WORK REQUIRED -
Set down exactly the lines below, starting at the one that contains "Click the MT-03 checkmark for MC-130" and ending at the one that contains "Click the Slides", with both of those lines included and nothing else.

++++ DATA SHOWN ++++

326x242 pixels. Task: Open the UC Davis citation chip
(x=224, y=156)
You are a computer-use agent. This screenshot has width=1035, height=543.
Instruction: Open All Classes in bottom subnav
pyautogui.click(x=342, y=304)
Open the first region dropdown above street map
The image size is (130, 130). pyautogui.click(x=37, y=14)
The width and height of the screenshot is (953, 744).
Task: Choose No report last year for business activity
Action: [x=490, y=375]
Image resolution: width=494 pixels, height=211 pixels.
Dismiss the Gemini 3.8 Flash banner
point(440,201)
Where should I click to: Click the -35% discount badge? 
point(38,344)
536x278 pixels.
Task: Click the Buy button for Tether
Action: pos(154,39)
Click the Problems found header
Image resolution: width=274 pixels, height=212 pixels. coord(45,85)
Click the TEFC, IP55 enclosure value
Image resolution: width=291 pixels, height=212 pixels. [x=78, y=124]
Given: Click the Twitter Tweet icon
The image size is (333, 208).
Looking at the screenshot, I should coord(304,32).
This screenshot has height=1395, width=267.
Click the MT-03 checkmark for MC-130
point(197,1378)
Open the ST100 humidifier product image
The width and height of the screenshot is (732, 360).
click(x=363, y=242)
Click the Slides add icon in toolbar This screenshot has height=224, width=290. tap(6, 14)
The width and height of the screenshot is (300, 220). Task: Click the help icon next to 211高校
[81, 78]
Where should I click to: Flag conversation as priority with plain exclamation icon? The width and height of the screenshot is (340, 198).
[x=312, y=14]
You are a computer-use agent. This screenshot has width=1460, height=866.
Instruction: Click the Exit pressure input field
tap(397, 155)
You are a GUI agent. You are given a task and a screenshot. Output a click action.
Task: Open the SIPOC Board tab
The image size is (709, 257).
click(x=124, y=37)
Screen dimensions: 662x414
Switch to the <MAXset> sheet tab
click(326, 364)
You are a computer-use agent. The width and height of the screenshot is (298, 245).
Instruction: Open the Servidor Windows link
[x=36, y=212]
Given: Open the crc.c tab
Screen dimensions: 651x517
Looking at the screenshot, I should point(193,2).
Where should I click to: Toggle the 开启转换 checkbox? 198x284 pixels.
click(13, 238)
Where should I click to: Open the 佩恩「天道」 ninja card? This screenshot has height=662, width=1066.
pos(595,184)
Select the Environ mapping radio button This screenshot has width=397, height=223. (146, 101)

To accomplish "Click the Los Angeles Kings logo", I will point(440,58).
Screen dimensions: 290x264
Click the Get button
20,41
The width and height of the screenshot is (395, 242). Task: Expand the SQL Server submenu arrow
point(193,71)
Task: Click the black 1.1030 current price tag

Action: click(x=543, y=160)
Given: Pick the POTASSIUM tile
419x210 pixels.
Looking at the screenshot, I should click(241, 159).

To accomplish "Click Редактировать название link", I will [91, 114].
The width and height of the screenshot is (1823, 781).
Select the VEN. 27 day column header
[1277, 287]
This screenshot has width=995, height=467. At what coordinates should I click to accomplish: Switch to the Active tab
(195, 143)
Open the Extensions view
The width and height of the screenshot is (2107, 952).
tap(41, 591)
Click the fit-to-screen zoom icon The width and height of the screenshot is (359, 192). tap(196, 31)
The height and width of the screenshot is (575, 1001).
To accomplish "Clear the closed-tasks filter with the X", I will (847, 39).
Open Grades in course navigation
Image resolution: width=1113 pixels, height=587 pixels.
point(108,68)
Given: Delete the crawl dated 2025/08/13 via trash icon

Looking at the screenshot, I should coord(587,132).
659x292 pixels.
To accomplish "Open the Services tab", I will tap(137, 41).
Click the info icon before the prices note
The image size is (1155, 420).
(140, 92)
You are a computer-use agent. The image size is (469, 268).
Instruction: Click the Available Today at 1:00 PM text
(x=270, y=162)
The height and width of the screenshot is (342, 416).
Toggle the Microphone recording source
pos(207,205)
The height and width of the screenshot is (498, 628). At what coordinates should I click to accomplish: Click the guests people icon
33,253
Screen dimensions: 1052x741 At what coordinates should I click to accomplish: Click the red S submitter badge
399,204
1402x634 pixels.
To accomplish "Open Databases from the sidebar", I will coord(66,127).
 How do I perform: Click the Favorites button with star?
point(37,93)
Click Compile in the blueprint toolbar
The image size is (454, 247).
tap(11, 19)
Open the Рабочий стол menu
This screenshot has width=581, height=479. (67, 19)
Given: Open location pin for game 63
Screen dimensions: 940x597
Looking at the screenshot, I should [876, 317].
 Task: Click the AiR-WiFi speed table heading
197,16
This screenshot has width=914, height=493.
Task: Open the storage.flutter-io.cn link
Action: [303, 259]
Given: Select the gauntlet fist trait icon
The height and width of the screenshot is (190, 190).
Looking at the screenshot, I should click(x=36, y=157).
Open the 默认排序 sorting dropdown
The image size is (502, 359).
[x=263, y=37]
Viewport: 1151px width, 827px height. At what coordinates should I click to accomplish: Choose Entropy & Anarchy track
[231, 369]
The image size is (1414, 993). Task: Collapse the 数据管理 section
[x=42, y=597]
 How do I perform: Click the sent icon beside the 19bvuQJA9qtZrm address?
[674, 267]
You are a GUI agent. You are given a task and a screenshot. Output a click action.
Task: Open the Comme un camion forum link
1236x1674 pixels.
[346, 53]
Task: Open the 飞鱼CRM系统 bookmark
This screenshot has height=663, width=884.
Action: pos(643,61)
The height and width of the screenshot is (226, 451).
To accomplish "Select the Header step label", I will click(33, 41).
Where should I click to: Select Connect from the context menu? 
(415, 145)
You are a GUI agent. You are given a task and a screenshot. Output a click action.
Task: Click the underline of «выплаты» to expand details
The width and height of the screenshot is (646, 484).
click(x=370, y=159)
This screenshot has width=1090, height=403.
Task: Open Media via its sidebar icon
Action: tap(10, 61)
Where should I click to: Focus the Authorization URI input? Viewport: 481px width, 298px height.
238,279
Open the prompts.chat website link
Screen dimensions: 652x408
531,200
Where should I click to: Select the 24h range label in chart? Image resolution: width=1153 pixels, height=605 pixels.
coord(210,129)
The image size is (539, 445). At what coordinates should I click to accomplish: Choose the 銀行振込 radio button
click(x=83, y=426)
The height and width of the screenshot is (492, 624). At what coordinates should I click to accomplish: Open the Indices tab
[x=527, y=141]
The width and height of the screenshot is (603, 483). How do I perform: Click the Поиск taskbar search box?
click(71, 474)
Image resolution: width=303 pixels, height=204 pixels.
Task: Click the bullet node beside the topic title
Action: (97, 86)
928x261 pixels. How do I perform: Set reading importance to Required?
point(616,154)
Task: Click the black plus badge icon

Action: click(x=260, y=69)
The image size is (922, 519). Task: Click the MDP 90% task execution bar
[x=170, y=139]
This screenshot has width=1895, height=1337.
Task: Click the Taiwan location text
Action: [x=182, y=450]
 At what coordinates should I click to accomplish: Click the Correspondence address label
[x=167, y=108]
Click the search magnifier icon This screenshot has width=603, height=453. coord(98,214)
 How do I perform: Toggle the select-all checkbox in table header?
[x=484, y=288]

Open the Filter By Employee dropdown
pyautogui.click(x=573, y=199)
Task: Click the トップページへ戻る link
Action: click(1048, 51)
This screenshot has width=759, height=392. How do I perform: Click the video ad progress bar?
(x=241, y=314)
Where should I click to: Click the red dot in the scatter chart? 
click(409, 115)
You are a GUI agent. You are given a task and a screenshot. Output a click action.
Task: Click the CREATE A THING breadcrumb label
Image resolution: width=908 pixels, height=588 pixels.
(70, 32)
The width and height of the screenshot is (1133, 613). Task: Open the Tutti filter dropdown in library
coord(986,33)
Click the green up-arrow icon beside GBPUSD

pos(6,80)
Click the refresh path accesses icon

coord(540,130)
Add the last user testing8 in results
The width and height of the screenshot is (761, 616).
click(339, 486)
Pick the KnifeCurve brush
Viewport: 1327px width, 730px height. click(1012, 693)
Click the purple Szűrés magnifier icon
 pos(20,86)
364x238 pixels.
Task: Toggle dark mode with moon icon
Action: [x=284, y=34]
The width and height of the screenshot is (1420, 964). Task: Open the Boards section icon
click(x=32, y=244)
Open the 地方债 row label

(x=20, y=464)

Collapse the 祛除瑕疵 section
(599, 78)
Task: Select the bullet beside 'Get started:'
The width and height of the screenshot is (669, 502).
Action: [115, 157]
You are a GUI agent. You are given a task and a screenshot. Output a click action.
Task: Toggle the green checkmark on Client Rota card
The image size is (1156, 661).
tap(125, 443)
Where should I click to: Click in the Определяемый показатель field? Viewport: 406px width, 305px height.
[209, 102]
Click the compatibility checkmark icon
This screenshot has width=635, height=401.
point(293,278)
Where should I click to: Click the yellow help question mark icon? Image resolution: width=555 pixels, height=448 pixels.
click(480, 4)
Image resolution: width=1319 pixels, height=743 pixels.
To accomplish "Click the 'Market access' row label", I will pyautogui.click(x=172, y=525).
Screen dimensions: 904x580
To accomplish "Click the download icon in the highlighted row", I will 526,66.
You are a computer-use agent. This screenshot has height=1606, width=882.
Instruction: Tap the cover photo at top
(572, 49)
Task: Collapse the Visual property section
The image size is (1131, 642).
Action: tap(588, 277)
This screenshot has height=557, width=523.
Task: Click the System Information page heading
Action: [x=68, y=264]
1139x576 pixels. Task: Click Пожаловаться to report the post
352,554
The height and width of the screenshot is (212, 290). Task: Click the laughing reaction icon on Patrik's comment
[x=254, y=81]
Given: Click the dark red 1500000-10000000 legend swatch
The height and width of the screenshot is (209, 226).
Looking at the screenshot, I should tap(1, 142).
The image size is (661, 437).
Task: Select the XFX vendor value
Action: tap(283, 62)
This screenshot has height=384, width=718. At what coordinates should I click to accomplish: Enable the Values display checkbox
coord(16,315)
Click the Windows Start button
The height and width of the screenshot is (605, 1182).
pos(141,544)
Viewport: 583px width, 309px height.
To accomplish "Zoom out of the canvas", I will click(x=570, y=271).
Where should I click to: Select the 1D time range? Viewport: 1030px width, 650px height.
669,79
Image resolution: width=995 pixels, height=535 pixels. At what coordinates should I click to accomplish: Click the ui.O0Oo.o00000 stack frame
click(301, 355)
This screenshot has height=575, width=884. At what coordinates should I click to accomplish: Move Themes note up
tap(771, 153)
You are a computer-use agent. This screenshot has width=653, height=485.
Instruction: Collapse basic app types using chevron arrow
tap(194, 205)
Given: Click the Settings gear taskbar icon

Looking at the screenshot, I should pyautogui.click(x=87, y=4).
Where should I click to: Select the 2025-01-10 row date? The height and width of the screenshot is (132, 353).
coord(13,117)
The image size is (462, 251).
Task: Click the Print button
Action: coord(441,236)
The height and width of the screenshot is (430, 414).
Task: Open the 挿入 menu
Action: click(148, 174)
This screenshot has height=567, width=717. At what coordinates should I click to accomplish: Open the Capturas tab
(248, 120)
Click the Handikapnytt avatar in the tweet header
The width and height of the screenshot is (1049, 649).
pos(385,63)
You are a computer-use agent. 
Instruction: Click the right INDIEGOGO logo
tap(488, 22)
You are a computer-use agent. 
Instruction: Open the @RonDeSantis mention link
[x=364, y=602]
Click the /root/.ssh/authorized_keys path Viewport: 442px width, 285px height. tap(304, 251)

++++

WRITTEN REPLY -
Click the MT-03 checkmark for MC-130
point(197,1378)
Open the ST100 humidifier product image
The width and height of the screenshot is (732, 360).
click(x=363, y=242)
Click the Slides add icon in toolbar This screenshot has height=224, width=290. tap(6, 14)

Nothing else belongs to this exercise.